If you enjoy coconut and chocolate combinations, you might also love these Chewy coconut macaroons topped with chocolate kisses these Coconut Macaroon Blossoms are as cute as they are delicious.
PrintMartha Washington Candies
Rich, sweet, and nostalgic candies made with coconut, pecans, maraschino cherries, and coated in chocolate. These no-bake treats are perfect for holidays and gift-giving.
- Author: Dorothy Miler
- Prep Time: 15 minutes
- Cook Time: 0 minutes
- Total Time: 2 hours 35 minutes
- Yield: 60 candies 1x
- Method: Dessert
- Cuisine: American
Ingredients
- 1 cup butter, melted
- 1 pound powdered sugar
- 1 tablespoon vanilla extract
- 14 ounces shredded sweetened coconut
- 14 ounces sweetened condensed milk
- 10 ounces maraschino cherries, drained and chopped
- 3 cups finely chopped pecans
- 16 ounces candy coating (such as Ghirardelli melting wafers or almond bark)
Instructions
- In a large bowl, combine melted butter, powdered sugar, vanilla extract, shredded coconut, sweetened condensed milk, chopped maraschino cherries, and chopped pecans. Stir until well mixed.
- Refrigerate the mixture for at least 2 hours to chill and firm up.
- Form the chilled mixture into 1 to 1.5 inch balls and place on a baking sheet.
- Chill the formed balls for an additional 20 minutes.
- Melt the candy coating according to package instructions.
- Dip each ball into the melted candy coating, ensuring it is fully covered.
- Place the coated candies on waxed paper or a cooling rack to set and harden at room temperature or in the refrigerator.
- Once the chocolate coating is firm, store the candies in an airtight container.
Notes
Using candy dipping tools can make coating the candies easier and neater.
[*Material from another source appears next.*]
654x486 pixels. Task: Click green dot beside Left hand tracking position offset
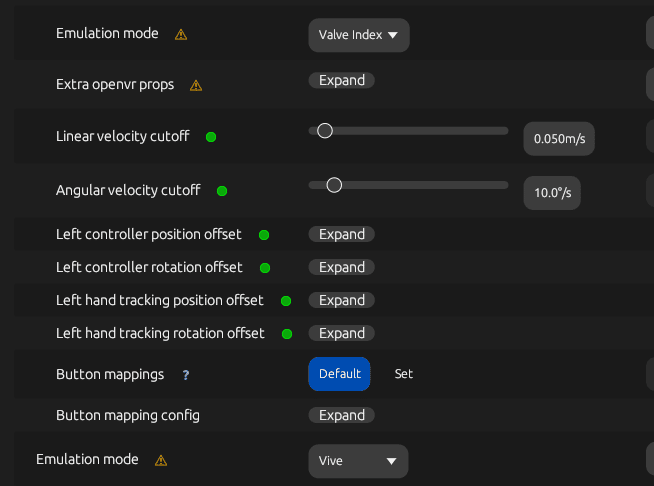click(286, 301)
These candies are best stored in an airtight container and can be refrigerated to keep firm. Perfect for holiday gift trays and nostalgic treats.
Nutrition
- Calories: 150
- Sugar: 15g
- Sodium: 30mg
- Fat: 9g
- Saturated Fat: 5g
- Unsaturated Fat: 4g
- Trans Fat: 0g
- Carbohydrates: 18g
- Fiber: 1g
- Protein: 2g
- Cholesterol: 20mg
FAQs
Can I use sweetened or unsweetened coconut in These Martha Washington Candies?
Use sweetened shredded coconut for the best results. These Martha Washington Candies are rich sweet and full of nostalgic charm Coconut pecans and chocolate – whats not to love, and sweetened coconut helps achieve that classic flavor and texture.
How should I store these candies to keep them fresh?
Store them in an airtight container in the refrigerator. This keeps the chocolate coating firm and preserves the freshness of the coconut and pecan filling for up to two weeks.
Yes, walnuts make a good substitute if you prefer or have them on hand. However, pecans contribute to the traditional taste and texture that makes these candies so special.